Minerve
Le jour n’était pas encore levé lorsque le navire aborda sur une plage isolée d’Ithaque. Inopportunément, Ulysse s’était endormi une demi-heure avant l’arrivée. Ayant scrupule à le réveiller, les marins le transportèrent, enveloppé dans ses couvertures, au pied d’un olivier. Après avoir déposé à côté de lui le coffre rempli des cadeaux des Phéaciens, ils reprirent la mer et s’éloignèrent rapidement. Ce furent les premières lueurs de l’aube qui réveillèrent Ulysse. Il regarda autour de lui. Soit qu’il ne fut jamais allé auparavant dans cet endroit reculé de l’île, soit que le paysage eût changé en vingt ans, soit enfin qu’il fut trompé par le brouillard assez épais qui couvrait la plage, il ne reconnut rien :
« Hélas ! songea-t-il, mes épreuves ne se termineront donc jamais ? Ces maudits marins se seront débarrassés de moi sur le premier rivage venu. »
Comme il faisait ces tristes réflexions, il aperçoit, venant vers lui, un jeune berger. Il le salue, lui demande en quel endroit il se trouve.
— Tu sembles tomber du ciel, lui répond le berger ; ne sais-tu pas que tu es sur le sol d’Ithaque ?

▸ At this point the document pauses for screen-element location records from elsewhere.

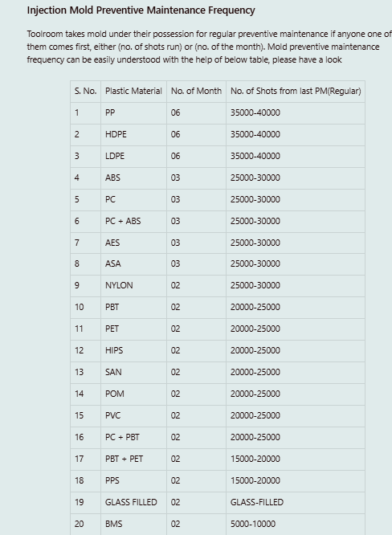392x535 pixels.
Task: Click the POM material cell
Action: (133, 394)
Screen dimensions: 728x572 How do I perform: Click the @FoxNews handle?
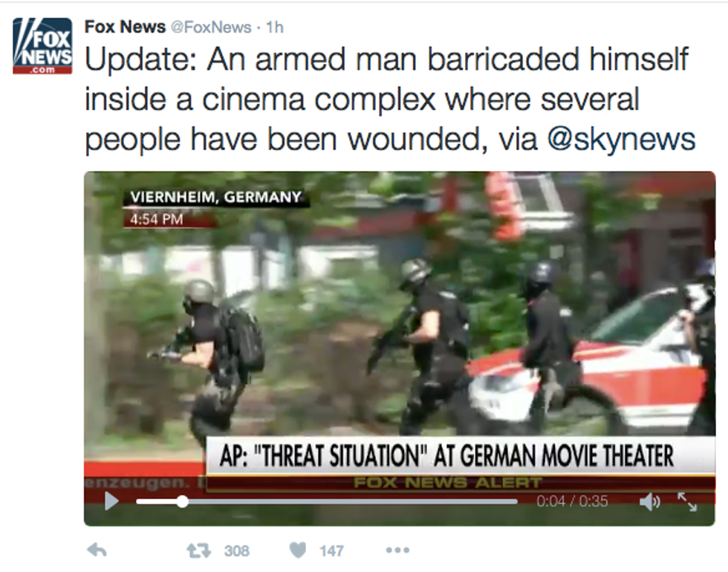pos(211,27)
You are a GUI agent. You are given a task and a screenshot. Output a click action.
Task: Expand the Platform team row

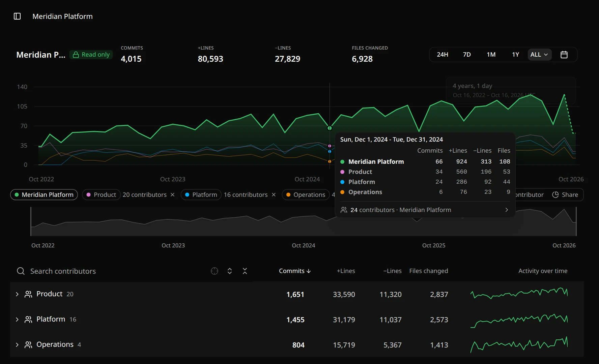[x=17, y=320]
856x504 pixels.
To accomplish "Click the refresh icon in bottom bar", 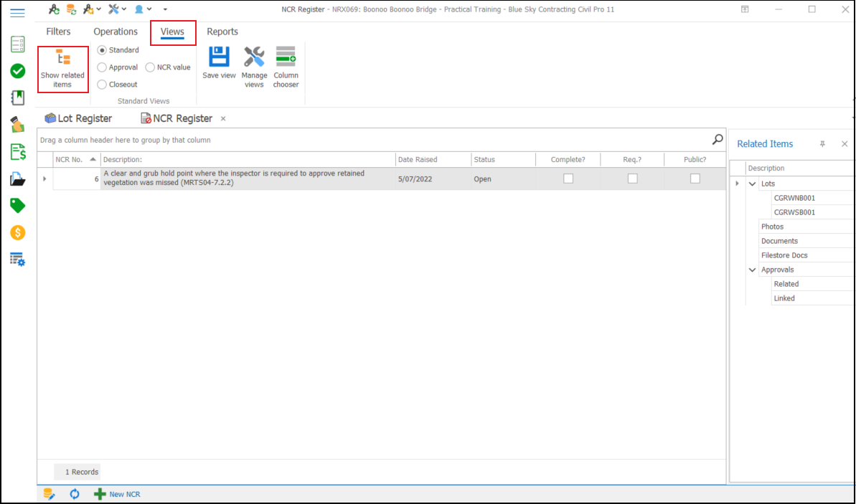I will 75,494.
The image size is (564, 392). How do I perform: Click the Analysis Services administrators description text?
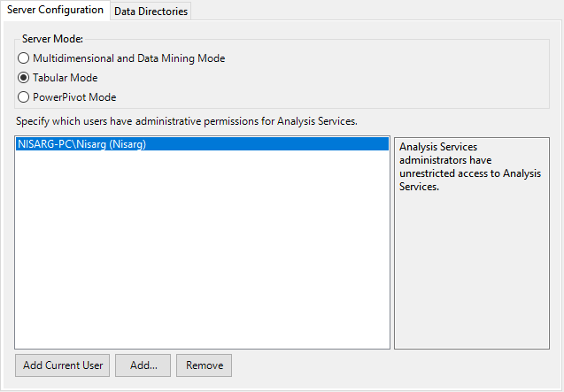click(x=469, y=166)
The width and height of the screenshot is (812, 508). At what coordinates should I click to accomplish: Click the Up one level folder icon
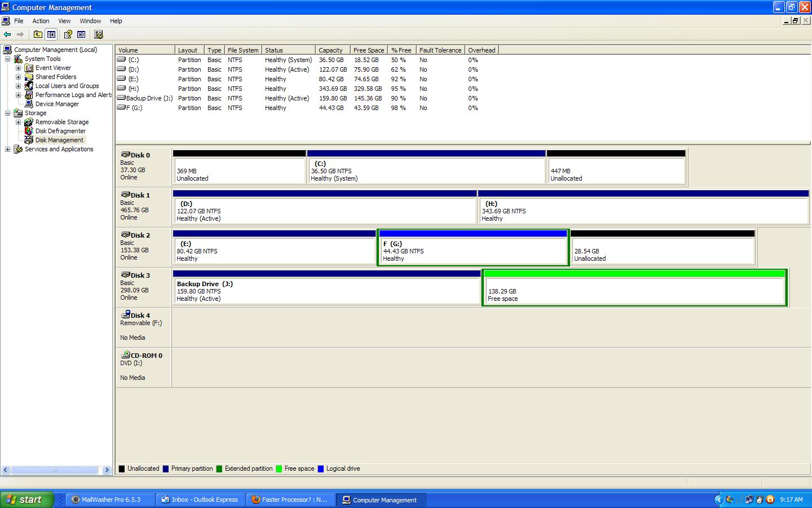pos(38,34)
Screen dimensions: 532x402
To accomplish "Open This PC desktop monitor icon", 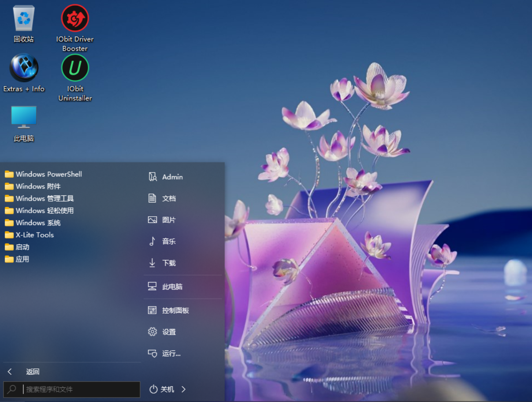I will (24, 117).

À ce moment, le brouillard se dissipe, et Ulysse reconnaît, vers l’intérieur de l’île, le profil familier des collines d’Ithaque. Une grande joie l’envahit.
— Et toi, lui demande alors le berger, qui es-tu, d’où viens-tu ?
Instruit par l’expérience d’Agamemnon, Ulysse n’est pas pressé de dévoiler son identité ni d’annoncer la nouvelle de son retour. Se faisant passer pour un commerçant étranger, il invente une histoire rocambolesque pour expliquer sa présence sur ce rivage.
Le berger l’écoute avec un sourire quelque peu sceptique. Ulysse, qui craint de laisser son coffre à la portée des passants éventuels, demande au berger de l’aider à le transporter dans une petite grotte voisine. Le coffre est lourd, la pente est forte, Ulysse peine et transpire.
— Tu es plus robuste que tu n’en as l’air, dit-il au berger : ton front n’est même pas mouillé !
— Que veux-tu, lui répond le berger non sans cruauté, je suis jeune, moi.
Lorsqu’ils ont terminé le transport du coffre, le soleil est déjà haut dans le ciel.
— Quelle heure peut-il être ? demande Ulysse.
Le berger regarde le soleil et déclare qu’il doit être onze heures.
— C’est étrange, fait observer Ulysse, les rayons du soleil ne te font même pas sourciller.
— J’ai de bons yeux, répond le berger ; c’est un privilège de la jeunesse.
— Est-ce aussi un privilège de la jeunesse, demande alors Ulysse, que d’avoir un corps qui ne projette pas d’ombre sur le sol ?
Aux trois signes distinctifs qui permettent de reconnaître les dieux lorsqu’ils se déguisent en hommes, Ulysse a deviné la présence d’un Immortel. Le pseudo-berger ne nie pas.
— Décidément, dit-il en riant, il n’est pas encore né, celui qui pourra tromper Ulysse ! Sache donc que je suis Minerve et que c’est grâce à moi que tu es de retour à Ithaque. Mais je ne puis rien faire de plus pour toi, car je craindrais, en t’aidant encore, de provoquer une intervention contraire de Neptune ou une réprimande de Jupiter. Le seul conseil que je puisse te donner est de ne pas te rendre directement à la ville, mais d’aller auparavant t’informer de la situation auprès de ton vieux porcher Eumée, l’un des seuls serviteurs qui soient restés fidèles à ta mémoire.
Sur ces mots, Minerve disparaît.
Ulysse décide de suivre le conseil de la déesse ; mais il juge prudent de ne pas se faire reconnaître trop tôt, même d’Eumée. Il s’efforce donc de se donner l’apparence d’un vieux mendiant : il se rase le crâne, se couvre le visage et le corps de poussière, déchire ses vêtements pour en faire des haillons. Il compte aussi à juste titre, pour se rendre méconnaissable, sur la barbe qu’il s’est laissé pousser depuis son départ d’Ithaque, et sur les altérations, hélas irréparables, que vingt années d’épreuves ont causées à ses traits.